Task instructions: Skipping all pictures, please restate word for word the lines from the one that contains "Run the Angular CLI Server configuration" through the last line of the entries.

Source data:
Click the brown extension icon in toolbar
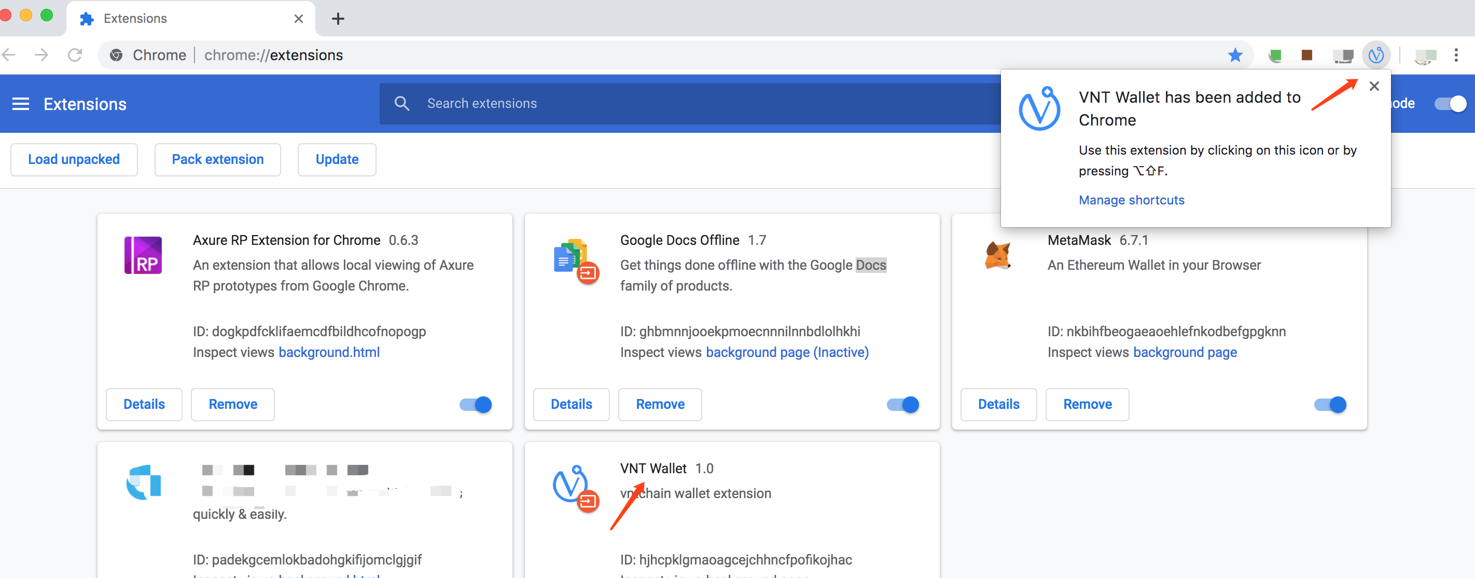 pyautogui.click(x=1307, y=55)
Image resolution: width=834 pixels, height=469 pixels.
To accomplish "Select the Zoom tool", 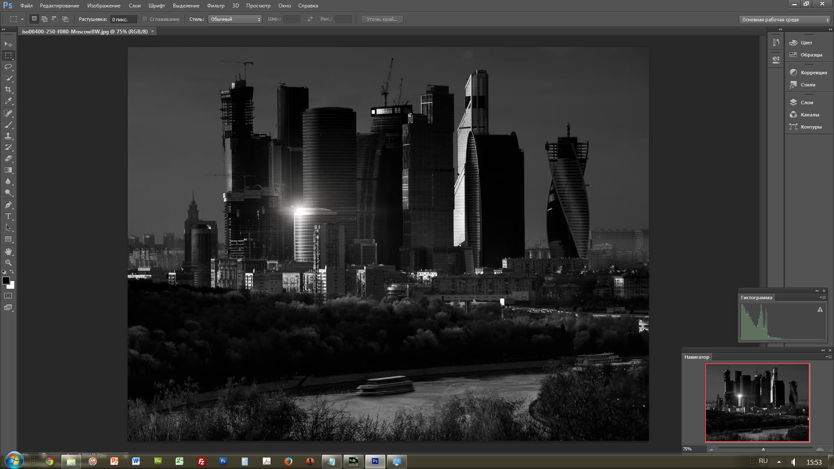I will 8,263.
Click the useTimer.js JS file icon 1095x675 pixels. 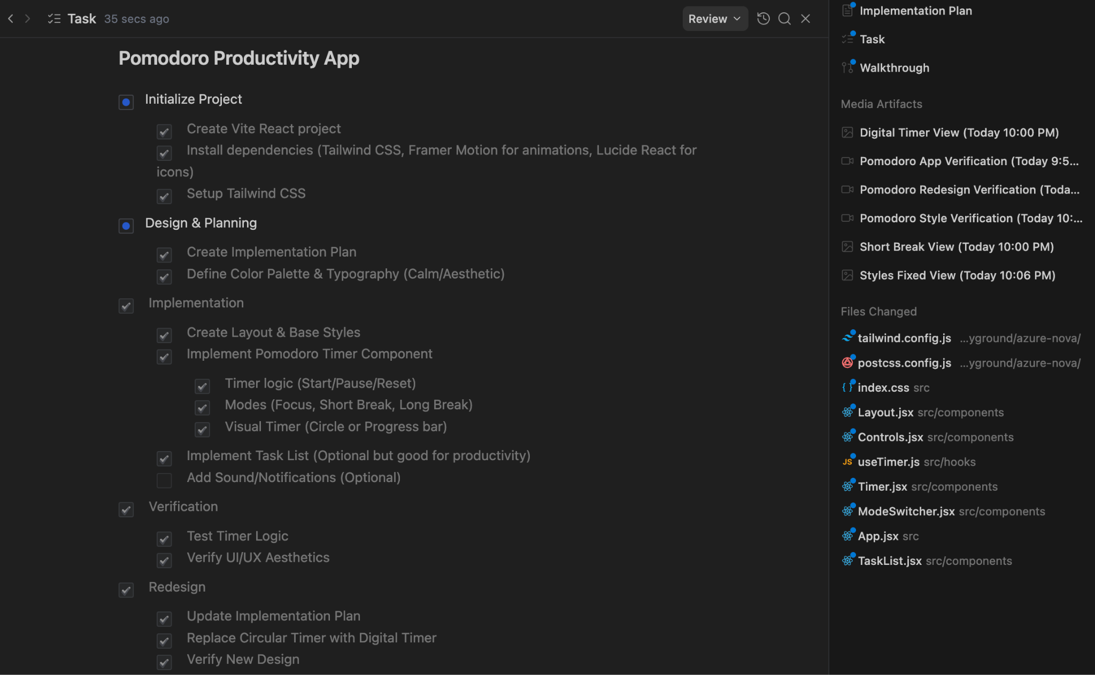coord(847,462)
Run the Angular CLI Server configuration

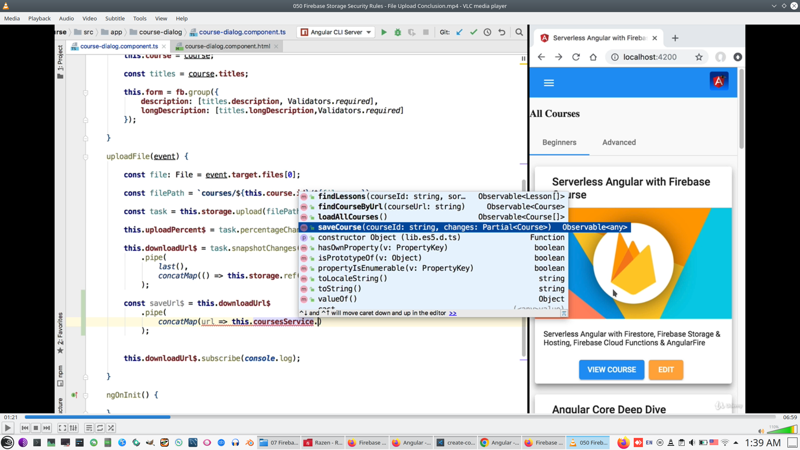tap(384, 32)
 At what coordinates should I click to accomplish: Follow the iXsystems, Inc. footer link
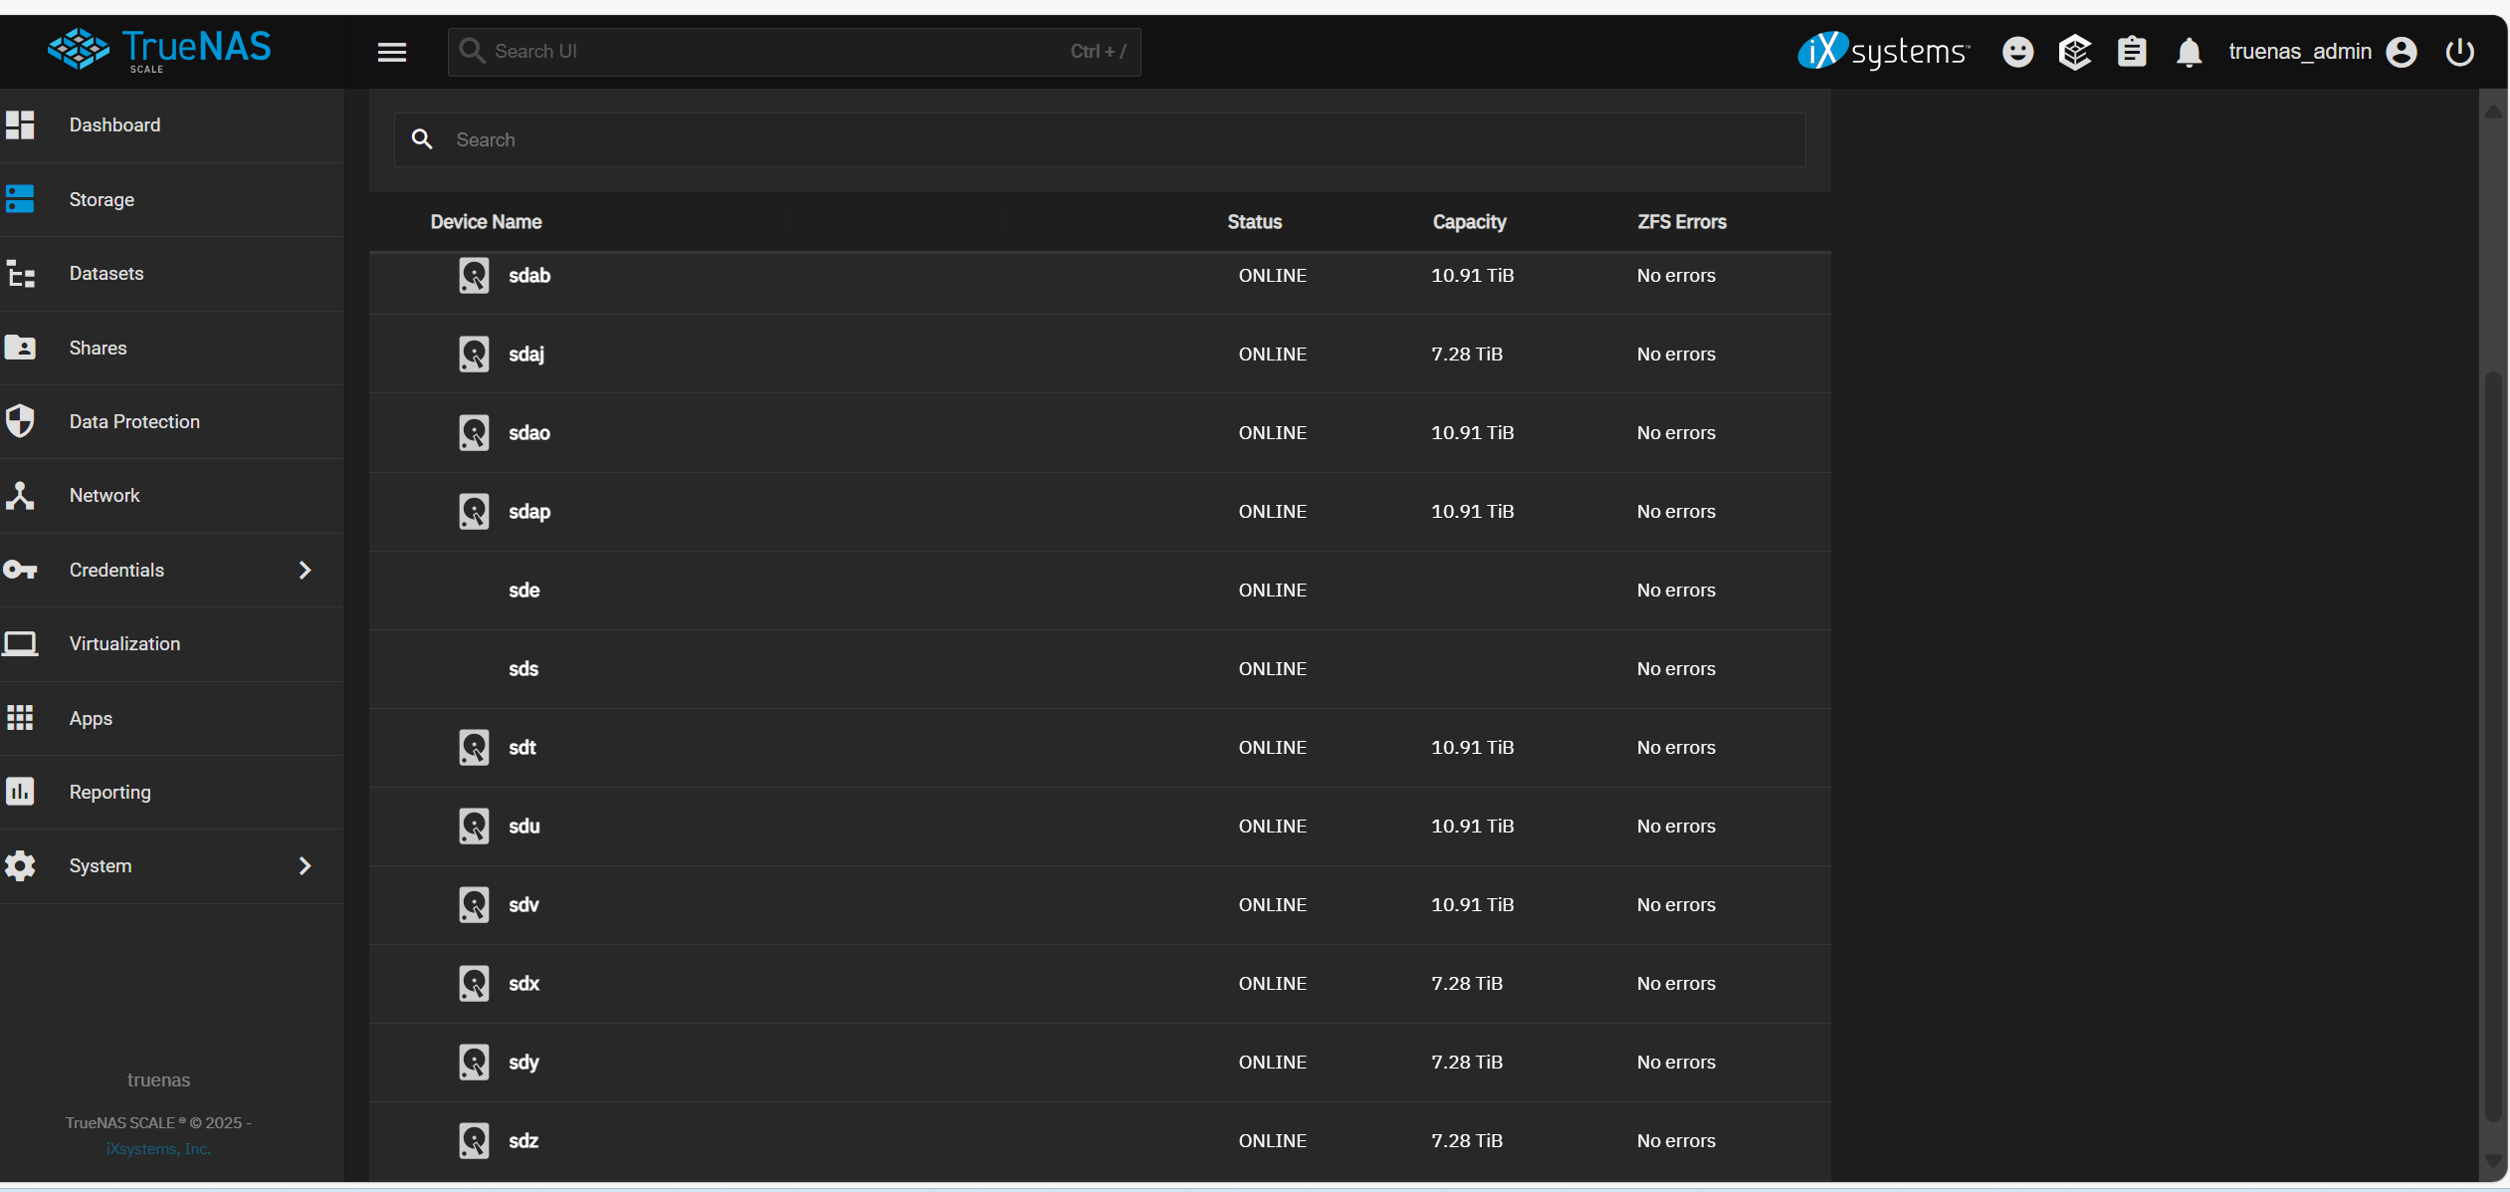click(158, 1148)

Written answer:
Run the Angular CLI Server configuration

tap(384, 32)
 At what coordinates should I click to accomplish: Follow the iXsystems, Inc. footer link
click(158, 1148)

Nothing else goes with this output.